▶ **Text section**:

A lot of my talents tend to be public ones. I lead things, I write things, I start things, I coach things… And while I get so much life from that, I often need to remind myself that pulling away for a bit is okay, too.

Not long ago, I was approached to take on a position that I normally would have jumped at – something that I really would have loved to do. “Love” doesn’t even seem like a strong enough word. This was a chance to once again do my thing in life – the thing I wish I could do forever and hadn’t done for quite a long time. I was craving it.

And I still said, “no”.

I had some reasons like the schedule, like I wasn’t ready, like I had too much on my plate already. But the best and most honest reason I could give myself and others is simply this: some seasons just aren’t meant for the stage. And some seasons aren’t meant for the page, either.

Not for the stage, not for the page – the phrase echoes in my head like a Dr. Seuss rhyme. There are times when the thing that brings us the greatest life is just that simple, “no”.

Stored items:
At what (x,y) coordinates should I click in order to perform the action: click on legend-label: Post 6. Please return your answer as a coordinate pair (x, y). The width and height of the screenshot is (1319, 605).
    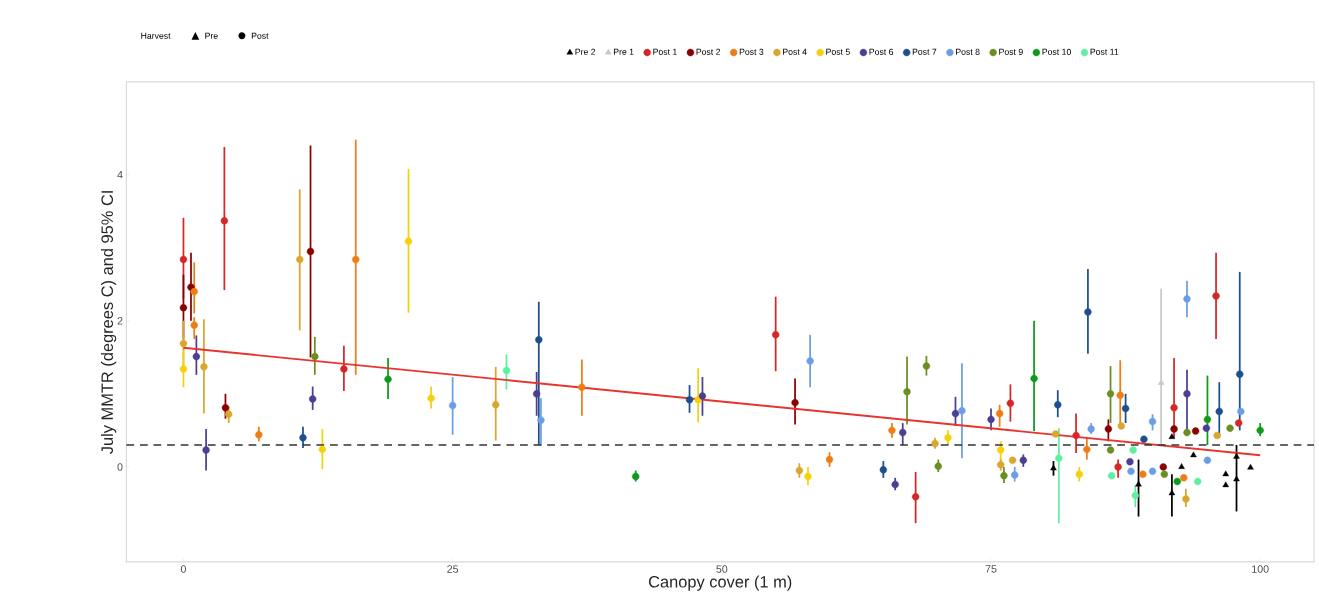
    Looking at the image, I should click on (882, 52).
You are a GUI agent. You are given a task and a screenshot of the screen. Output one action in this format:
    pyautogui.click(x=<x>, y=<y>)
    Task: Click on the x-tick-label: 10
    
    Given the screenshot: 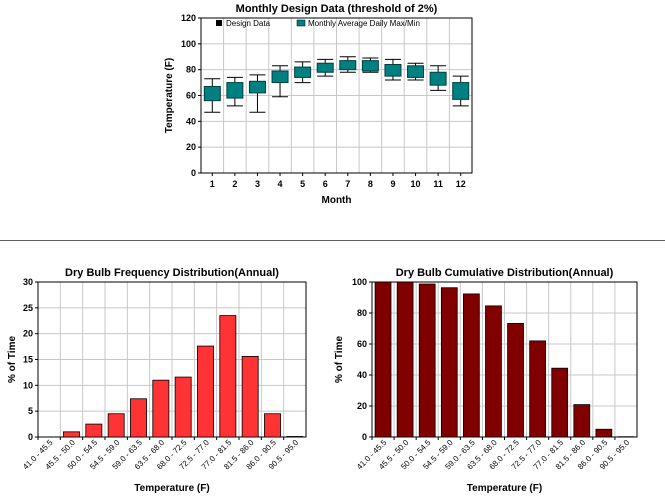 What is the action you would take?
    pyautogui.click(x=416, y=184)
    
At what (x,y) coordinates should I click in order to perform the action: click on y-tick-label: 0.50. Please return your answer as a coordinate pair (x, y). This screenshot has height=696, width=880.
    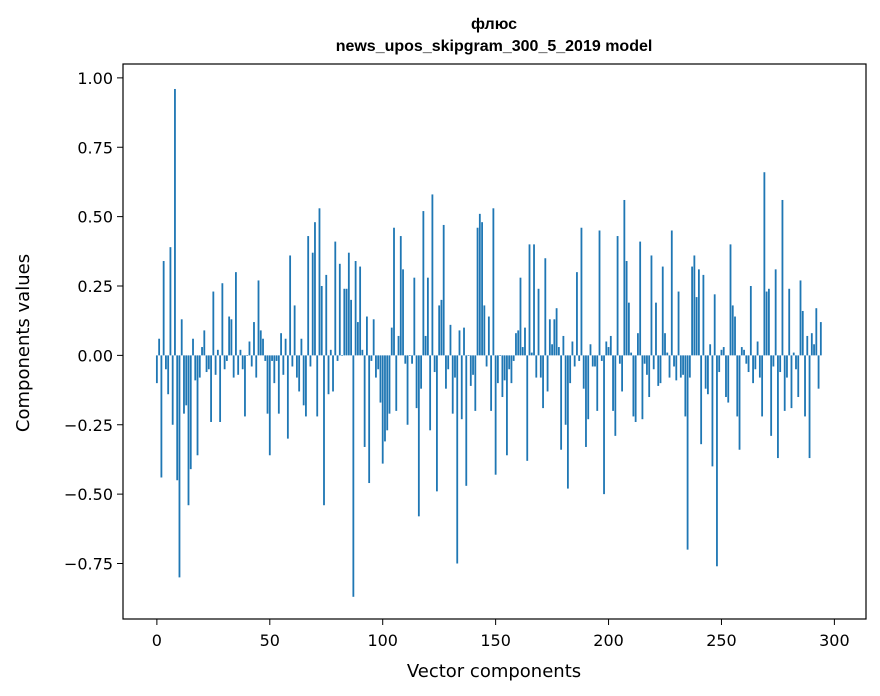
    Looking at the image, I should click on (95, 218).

▶ **Task list**:
1 - Return the part of the passage on saying no starting with "A lot of my" and going on through "was craving it.", copied word for word.
2 - In the passage on saying no, what does the writer say the phrase "Not for the stage, not for the page" echoes like?
3 - Decide whether each statement agrees with the passage on saying no, answering yes or no and quoting the deciding words: (a) The writer accepted the position that was offered. (b) The writer describes many of their talents as public ones. (c) The writer had been doing the thing they love recently.

▶ **Solutions per task**:
1 -
A lot of my talents tend to be public ones. I lead things, I write things, I start things, I coach things… And while I get so much life from that, I often need to remind myself that pulling away for a bit is okay, too.

Not long ago, I was approached to take on a position that I normally would have jumped at – something that I really would have loved to do. “Love” doesn’t even seem like a strong enough word. This was a chance to once again do my thing in life – the thing I wish I could do forever and hadn’t done for quite a long time. I was craving it.

2 - It echoes in the writer's head like a Dr. Seuss rhyme.

3 -
(a) No: "And I still said, “no”."
(b) Yes: "A lot of my talents tend to be public ones."
(c) No: "hadn’t done for quite a long time"